Plus athlétique que jamais

La route est restée une œuvre d’art gravée dans le paysage. Mais la montagne a perdu ses pouvoirs obscurs. La bande d’asphalte s’est élargie, les courbes se sont adoucies et, en hiver, du sel vient faire fondre le gel. Les pneus sont désormais testés par quatre pilotes d’essai de Weissach, notamment sur la Boucle Nord du Nürburgring, ou dans des centres d’essais comme le Centre technique de Nardò, dans le sud de l’Italie, ou le Contidrom de Hanovre. Les roues de dimensions uniformes ont cédé la place à des pneus mixtes de 20 pouces à l’avant et 21 pouces à l’arrière, la liaison au sol se caractérise par une suspension plus ferme, et les vitesses dans les virages sont plus élevées. Ultime prouesse technologique de Zuffenhausen, la nouvelle 911 est dotée d’une boîte de vitesse à double embrayage de huit rapports, soit un de plus que sa devancière. Les ingénieurs parlent d’optimisation des performances, le conducteur de passage de rapport ultra-rapide. Plus athlétique que jamais, la 911 est intemporelle et pourtant moderne. Elle est le fruit de la tradition alliée à l’audace du changement : composants de châssis optimisés, paliers moteur repositionnés pour réduire les oscillations et vibrations transmises à la structure.
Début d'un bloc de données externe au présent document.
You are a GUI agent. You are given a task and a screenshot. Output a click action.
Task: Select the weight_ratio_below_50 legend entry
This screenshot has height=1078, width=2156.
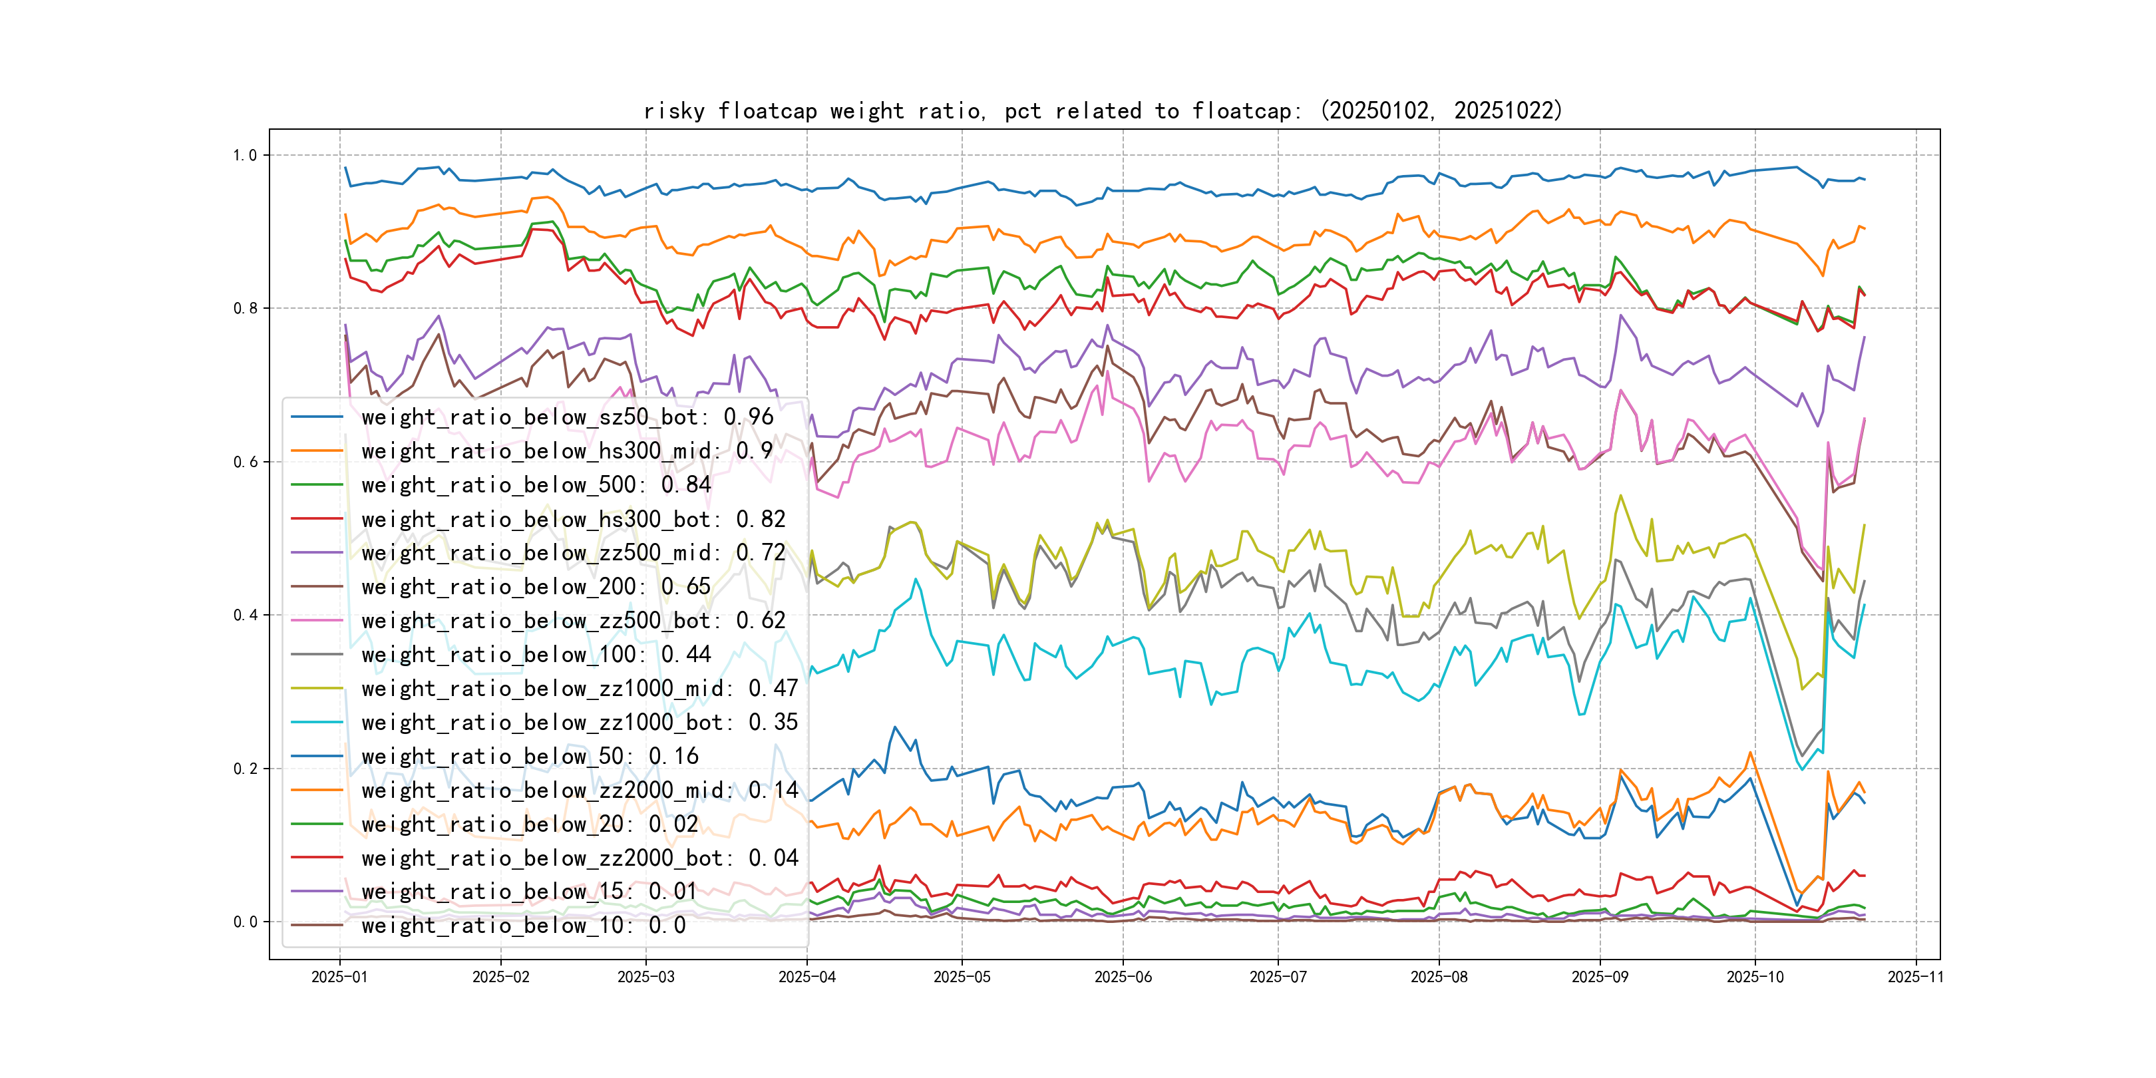coord(529,757)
Grâce à la liaison plus rigide du moteur au châssis, la voiture de sport gagne encore en stabilité dans les virages particulièrement dynamiques. La nouvelle 911 est déjà entrée dans l’histoire. À l’instar de toutes les voitures de sport de Zuffenhausen, elle incarne la liberté.

Silence :

Silence :

Rien ne vaut une excursion en montagne lorsqu’on est en quête de liberté.
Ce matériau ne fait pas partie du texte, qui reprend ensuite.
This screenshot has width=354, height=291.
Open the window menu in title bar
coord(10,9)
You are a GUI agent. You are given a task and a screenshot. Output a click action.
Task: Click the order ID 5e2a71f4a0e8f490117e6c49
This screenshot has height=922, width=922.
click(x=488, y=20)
Voie libre, horizon, nuages, perfection de l’automobile. Le conducteur s’arrête au sommet du col, tourne la clé vers la gauche, ferme les yeux. Ses mains caressent le volant comme pour remercier la 911. Des crépitements s'échappent du moteur encore chaud, comme une réponse à une question non formulée : c’est ce qu’on appelle la liberté.